Global warming battle in court
2004-07-22 11:00
New York - US states sued five power companies on Wednesday in a bid to get them to reduce the carbon dioxide emissions suspected of contributing to global warming.
"Global warming threatens our health, our economy, our natural resources and our children's future," New York Attorney General Eliot Spitzer said.
"Others are taking action to reduce emissions and these companies could also do so by building cleaner energy sources."
In the first such suit of its kind, the plaintiffs are pushing for the power companies to reduce CO2 emissions by between one to three percent per year for 10 years.
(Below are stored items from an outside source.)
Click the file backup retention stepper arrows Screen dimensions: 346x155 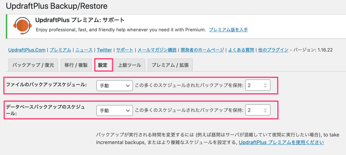[x=265, y=86]
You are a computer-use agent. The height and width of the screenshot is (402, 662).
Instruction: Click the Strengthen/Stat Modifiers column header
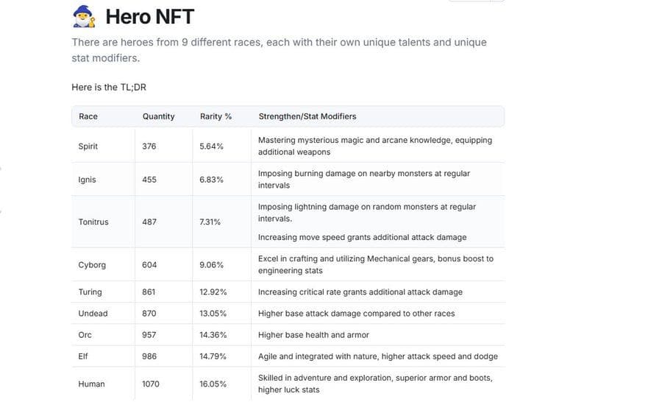click(307, 116)
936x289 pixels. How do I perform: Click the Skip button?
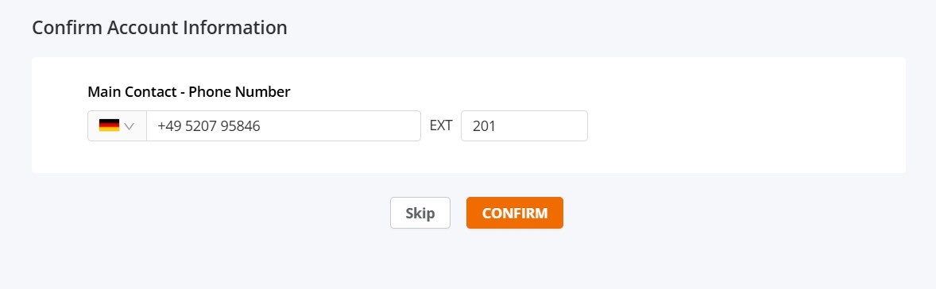coord(420,213)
The suit invokes a federal public nuisance law and cites the damage to public health, the economy, and the environment from heat-trapping carbon dioxide emissions.
It does not seek financial damages.
In addition to New York City, the states of California, Connecticut, Iowa, New Jersey, New York, Rhode Island, Vermont and Wisconsin, have signed on to the suit.
Call to dismiss suit
Named in the suit are American Electric Power Company, the Southern Company, Tennessee Valley Authority, Xcel Energy Inc and Cinergy Corporation.
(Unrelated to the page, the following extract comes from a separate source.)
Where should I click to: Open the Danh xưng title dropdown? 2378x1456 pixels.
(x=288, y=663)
Together, the five power companies own or operate 174 fossil fuel burning power plants in 20 states that emit some 650 million tons of carbon dioxide each year - almost a quarter of the US utility industry's annual carbon dioxide emissions and about 10% of the nation's total, according to the states.
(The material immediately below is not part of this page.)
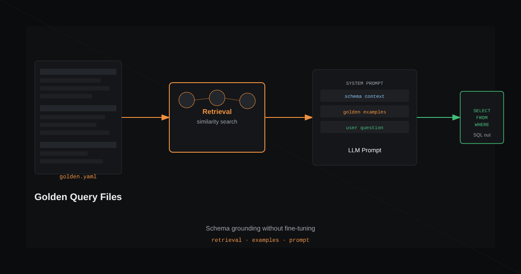Click the golden.yaml file label
This screenshot has height=274, width=521.
coord(78,177)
Thomas Kuhn, president of the Edison Electric Institute, a trade group representing privately-held power companies, called on the court to dismiss the suit.
"Climate policy should be fashioned by policymakers - with due consideration to environmental, energy and economic implications - not by lawyers in the courtroom," he said.
"We hope the court will dismiss the lawsuit and allow policymakers to set national energy and environmental policy."
The US Chamber of Commerce also said the suit amounted to an attempt to circumvent federal policymaking.
"This is a blatant end-run around the Congress and federal and state regulatory agencies," said Thomas Donohue, president of the chamber of commerce.
"Our country's energy and environmental policies should be made by elected officials, not lawyers and judges in a courtroom."